Heute zahlen immer mehr Bürger den Steuerhöchstsatz, auch das trug in den vergangenen Jahren zu immer neuen staatlichen Einnahmerekorden bei. Da die Löhne stärker gestiegen sind, als die Einkommensgrenze für den Spitzensteuersatz angehoben wurde, zahlen schon Bürger mit einem Jahresverdienst von rund 55 000 Euro den Spitzensteuersatz. Der Steuerzahlerbund fordert daher, den Spitzensatz erst ab einem zu versteuernden Einkommen von 80 000 Euro greifen zu lassen.

Bayerns Ministerpräsident und CSU-Chef Markus Söder sagte der Deutschen Presse-Agentur, dass der Steuerhöchstsatz auf keinen Fall verändert werde. «Es gibt eine klare Position der Union gegen Steuererhöhungen.» Das wäre auch ein «falsches Signal gegen die Leistungsträger im Land.» Der Chef der CSU-Abgeordneten im Bundestag, Alexander Dobrindt, betonte: «Wenn die Bundesregierung erklärt, dass das Wirtschaftswachstum zurückgeht, kann die Antwort doch nicht Steuererhöhungen lauten.» Man müsse stattdessen die Binnenkonjunktur fördern und Wachstumsimpulse setzen - «mit einer Senkung der Unternehmenssteuer, der kompletten Abschaffung des Soli und einer Steuerbremse», sagte Dobrindt.

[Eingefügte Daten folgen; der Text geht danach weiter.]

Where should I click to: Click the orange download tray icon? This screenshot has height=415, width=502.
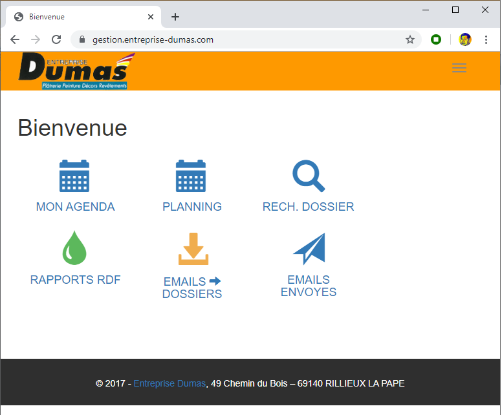pyautogui.click(x=193, y=250)
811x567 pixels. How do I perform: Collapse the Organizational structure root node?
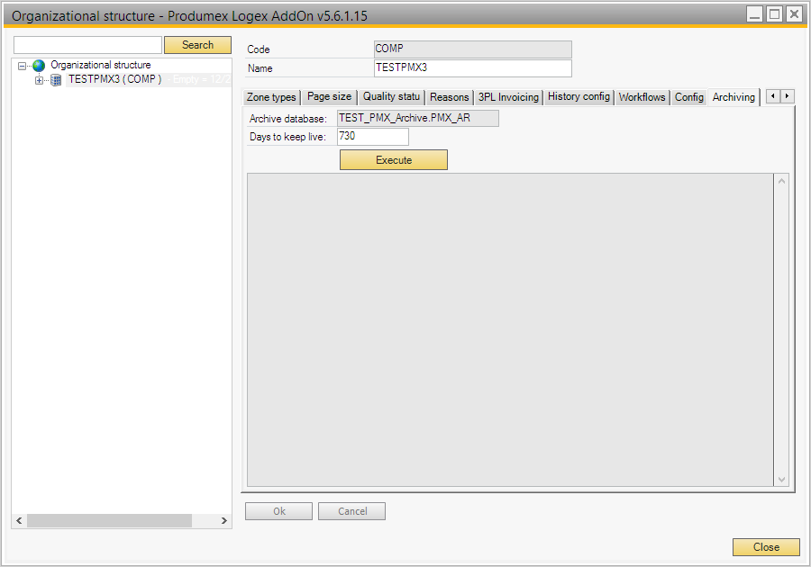coord(23,66)
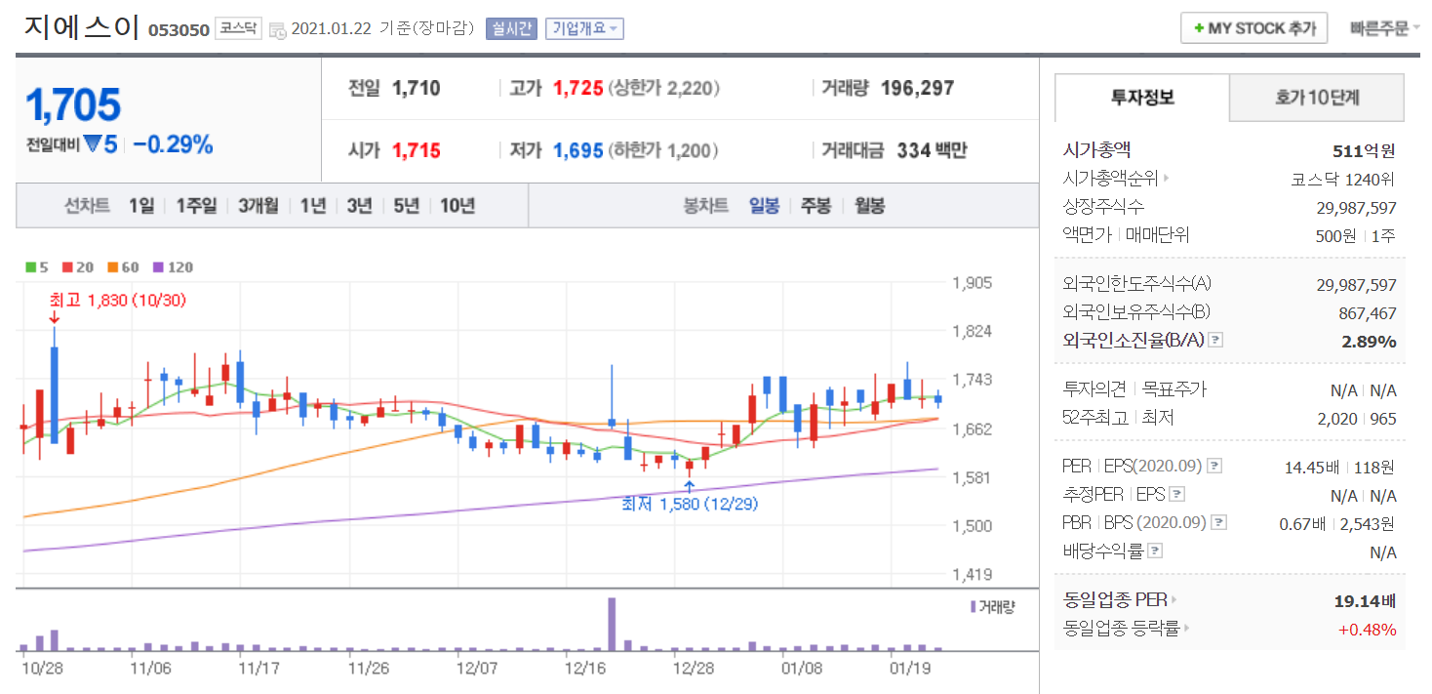Viewport: 1432px width, 694px height.
Task: Click the calendar-clock icon before the date
Action: click(x=277, y=29)
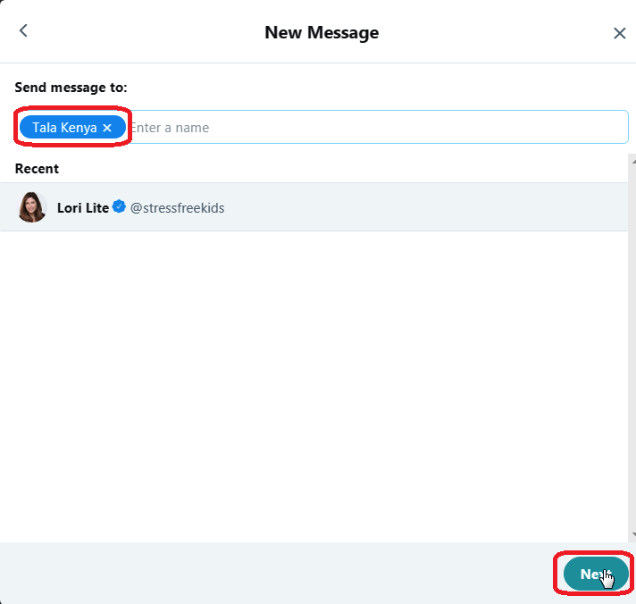The image size is (636, 604).
Task: Select the Tala Kenya recipient chip
Action: [72, 127]
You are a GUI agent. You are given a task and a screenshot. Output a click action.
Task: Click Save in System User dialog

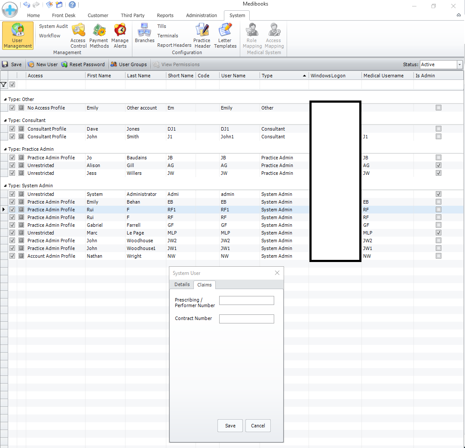(x=230, y=426)
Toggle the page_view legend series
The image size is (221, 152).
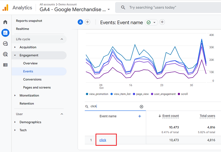(x=141, y=94)
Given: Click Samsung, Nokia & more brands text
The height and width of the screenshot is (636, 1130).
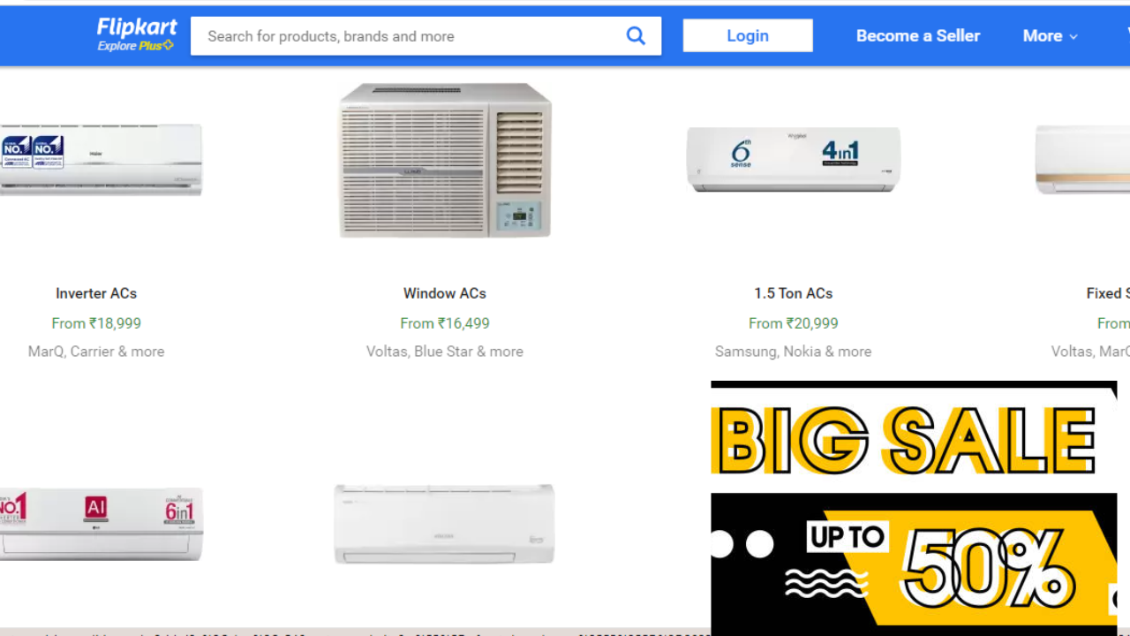Looking at the screenshot, I should click(x=794, y=352).
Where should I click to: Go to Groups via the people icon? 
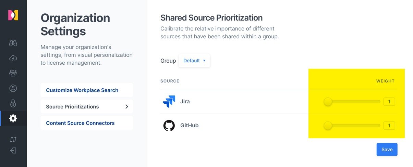[13, 73]
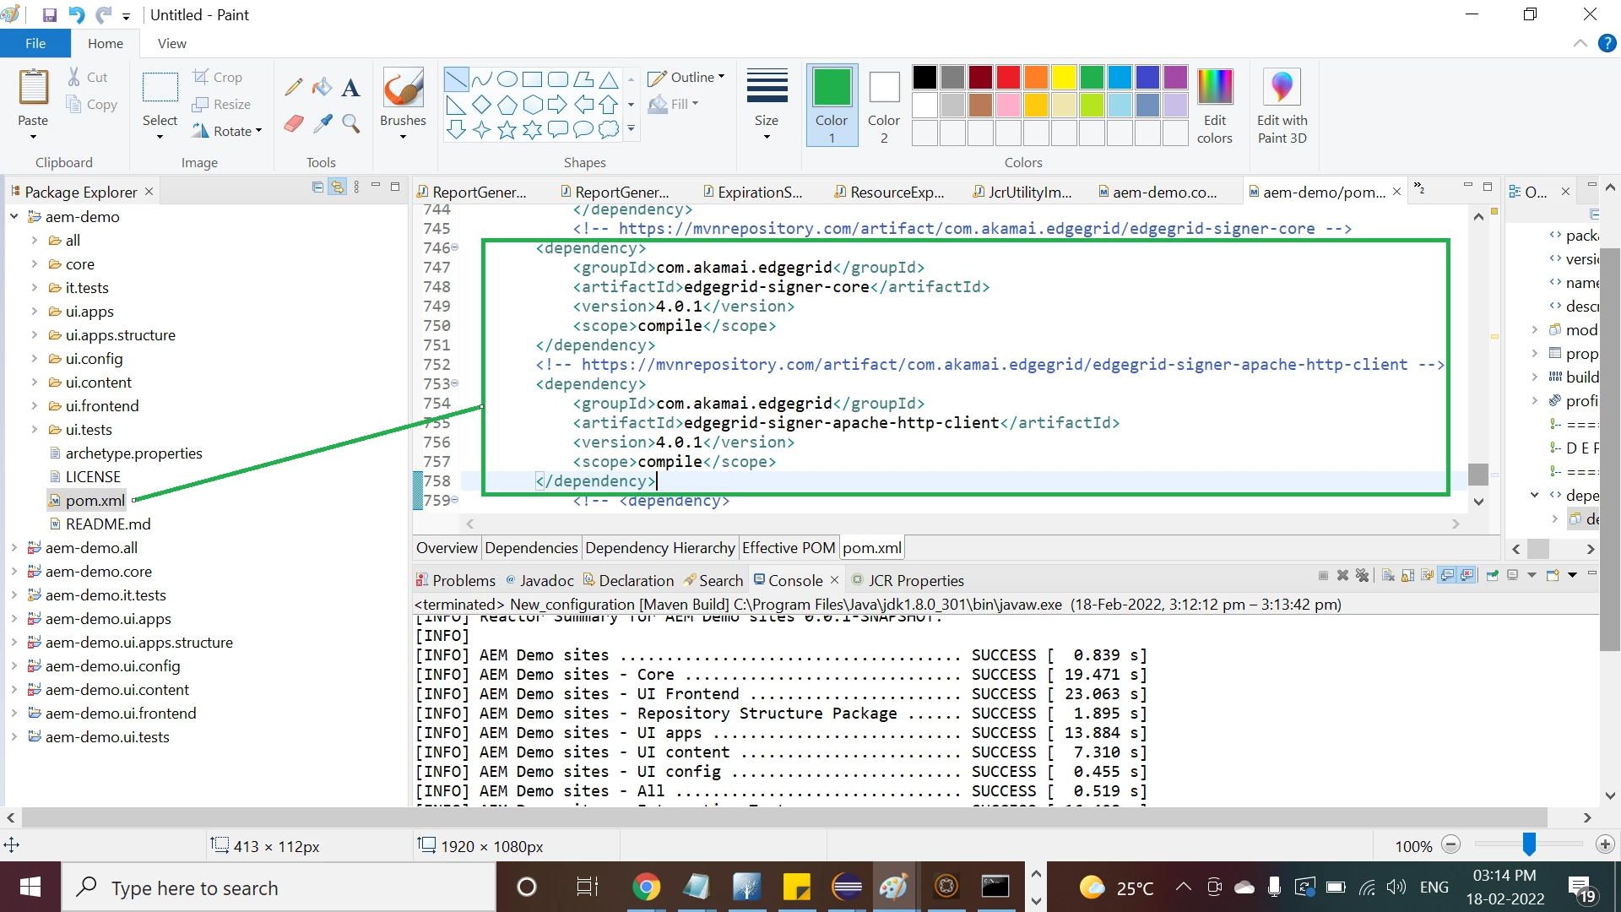Click the zoom in plus button

click(1605, 844)
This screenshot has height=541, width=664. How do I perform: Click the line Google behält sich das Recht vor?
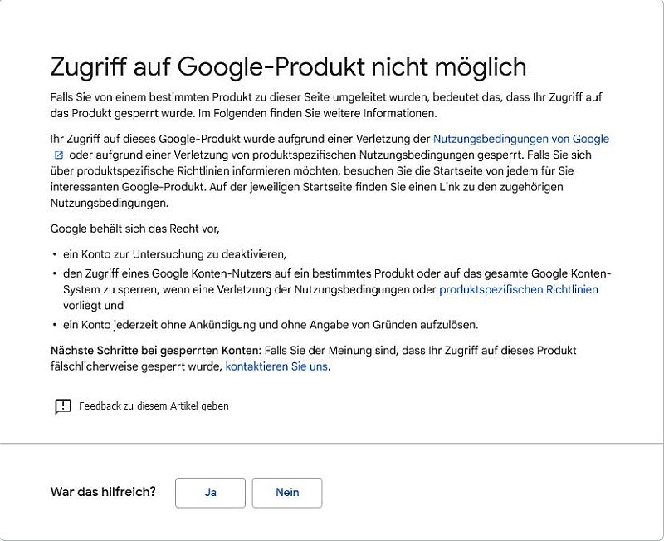pos(134,228)
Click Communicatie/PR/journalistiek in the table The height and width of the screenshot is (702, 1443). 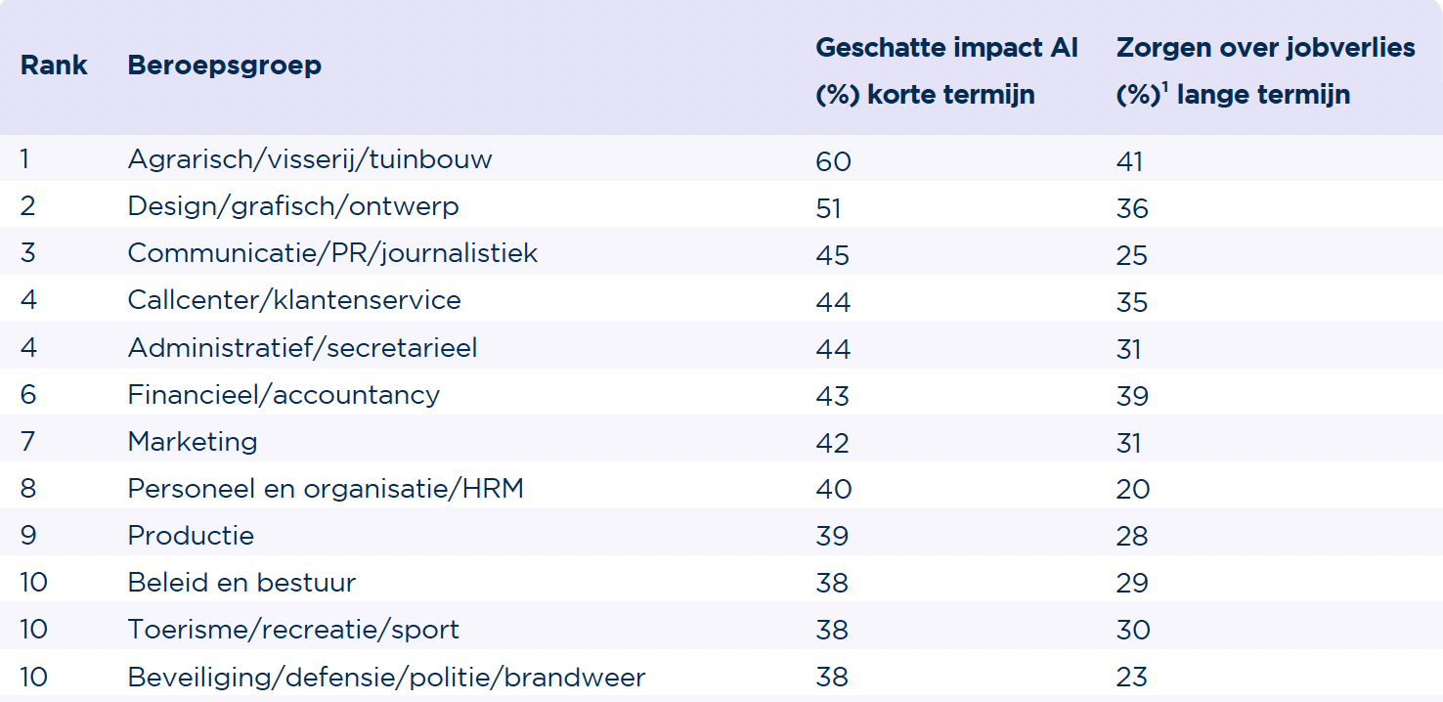pos(332,253)
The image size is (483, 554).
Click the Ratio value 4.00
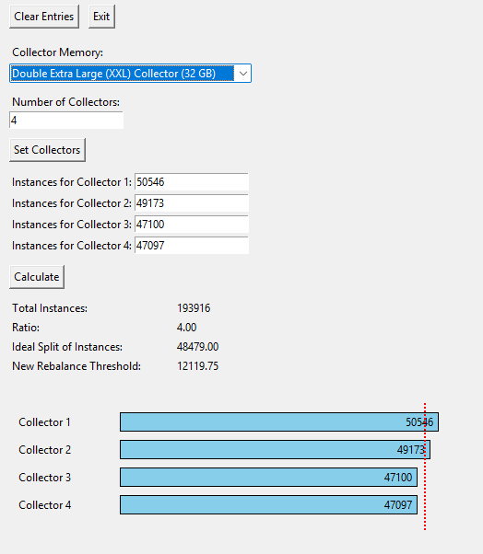pos(186,328)
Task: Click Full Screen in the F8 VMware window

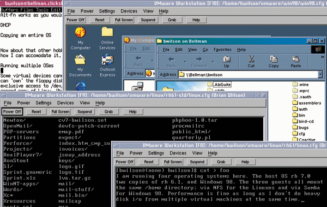Action: 173,162
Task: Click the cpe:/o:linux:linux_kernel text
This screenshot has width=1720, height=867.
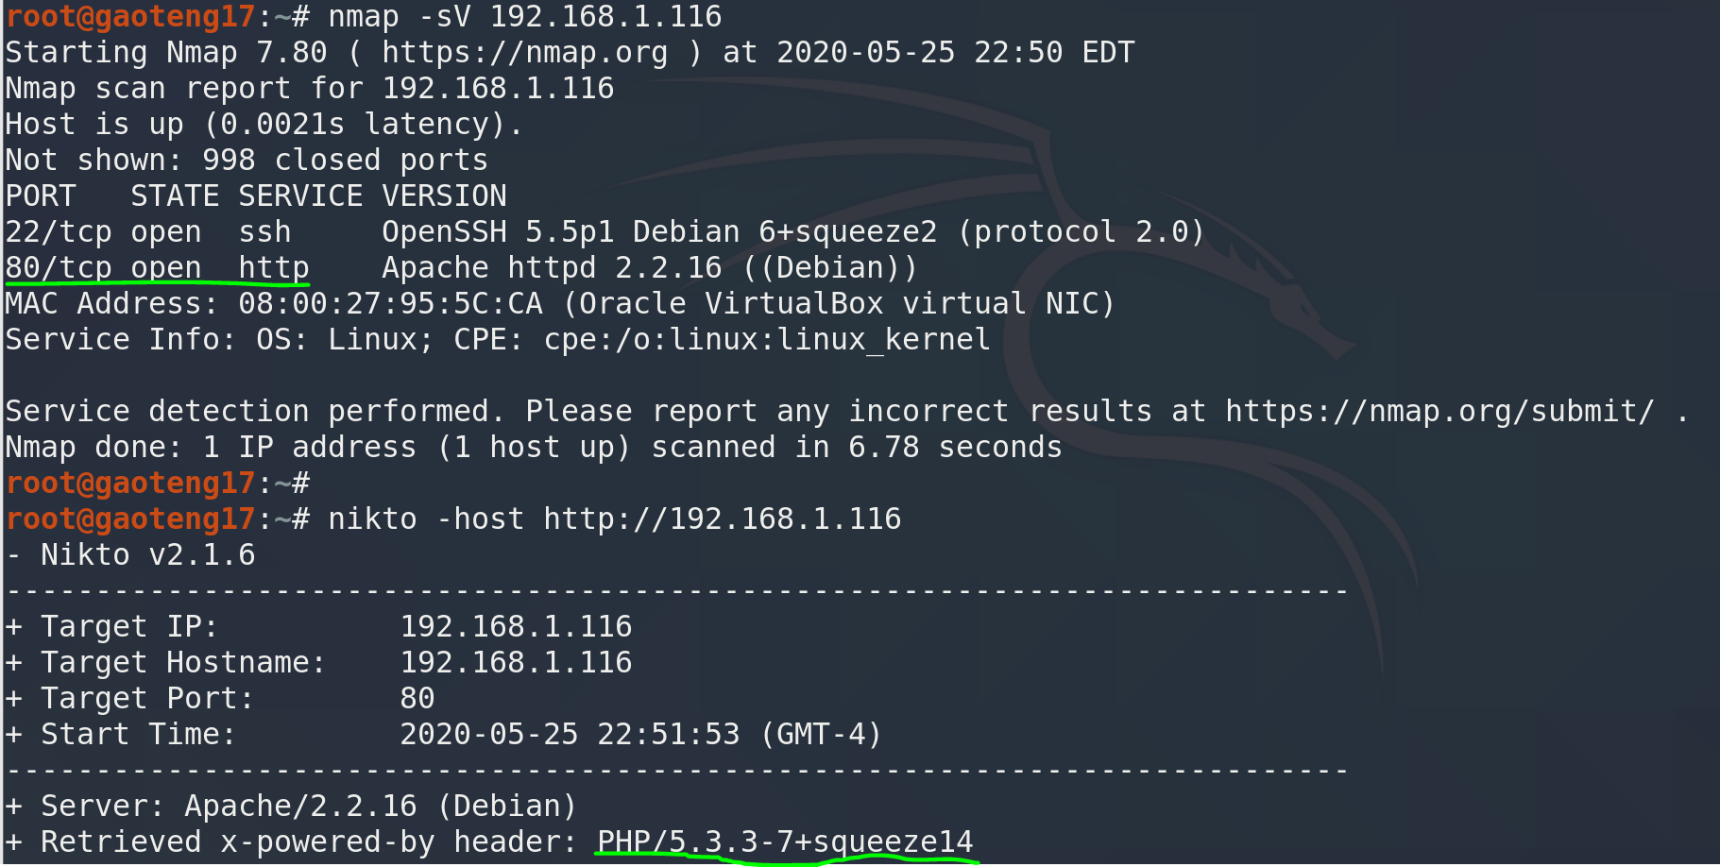Action: click(766, 340)

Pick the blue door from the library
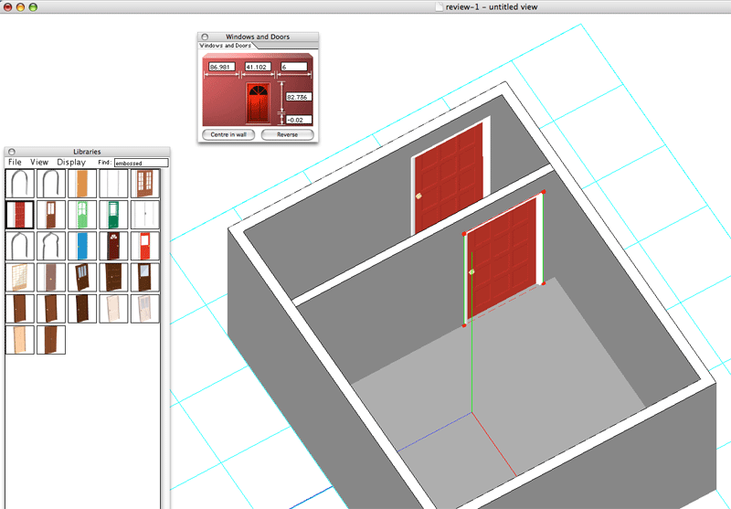82,245
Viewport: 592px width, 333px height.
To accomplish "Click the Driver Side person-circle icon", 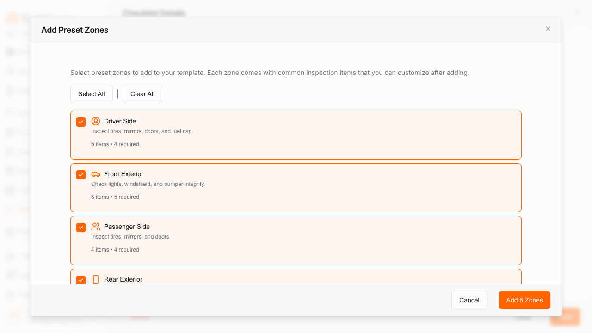I will tap(96, 121).
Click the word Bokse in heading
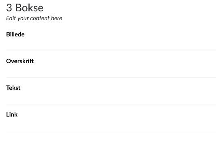This screenshot has height=153, width=216. (29, 8)
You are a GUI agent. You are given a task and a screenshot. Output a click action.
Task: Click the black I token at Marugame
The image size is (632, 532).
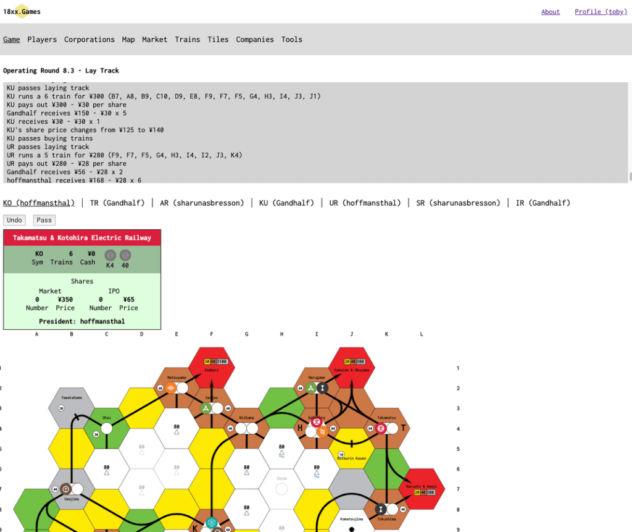click(323, 388)
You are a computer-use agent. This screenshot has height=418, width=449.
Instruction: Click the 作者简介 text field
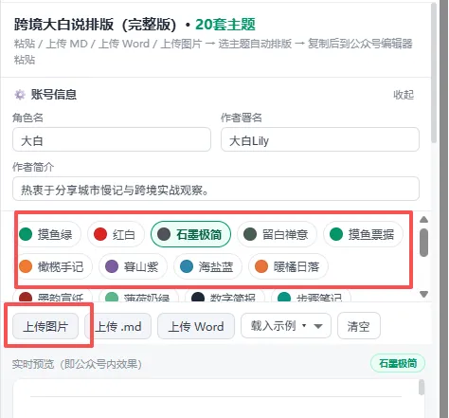[216, 189]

Das wiederum lehnen Scholz und sie SPD ab - somit dürften beide Ansinnen in der großen Koalition kaum möglich sein. Scholz' Vorstoß dürfte mit der Strategie der SPD zusammenhängen, Dinge zu fordern, die in der Koalition kaum umsetzbar sind, aber den Bürgern zeigen sollen, wofür die SPD jenseits der Koalitionskompromisse steht. So tritt er auch für einen Mindestlohn von zwölf Euro die Stunde ein.

In den Koalitionsverhandlungen hatte die SPD vergeblich eine Anhebung des Spitzensteuersatzes von 42 auf 45 Prozent verlangt. Die Erhöhung sollte als Ausgleich für Pläne dienen, den Spitzensatz erst bei höheren Einkommen greifen zu lassen. Der stellvertretende Vorsitzende der Linksfraktion, Fabio De Masi, erklärte, man brauche sogar einen Spitzensteuersatz von 53 Prozent. «Im Unterschied zu Scholz‘ Vorschlag soll der Spitzensteuersatz aber deutlich später greifen.» Der Spitzensteuersatz lag während der Kanzlerschaft Helmut Kohls (CDU) in der Spitze zum Ende der 80er Jahre bei 56 Prozent und wurde dann Anfang der 19990er Jahre auf 53 Prozent gesenkt.

Die FDP lehnte wie die Union ein Drehen an der Steuerschraube ab. Der finanzpolitische Sprecher der FDP-Fraktion, Florian Toncar, sagte in Berlin, Scholz habe «die Katze aus dem Sack gelassen». «Er braucht dringend Geld. Denn nicht zuletzt die unsinnigen Beschlüsse der Kohlekommission werden viele Steuermilliarden verschlingen», so Toncar. Hinzu kämen die Rentenversprechen der großen Koalition.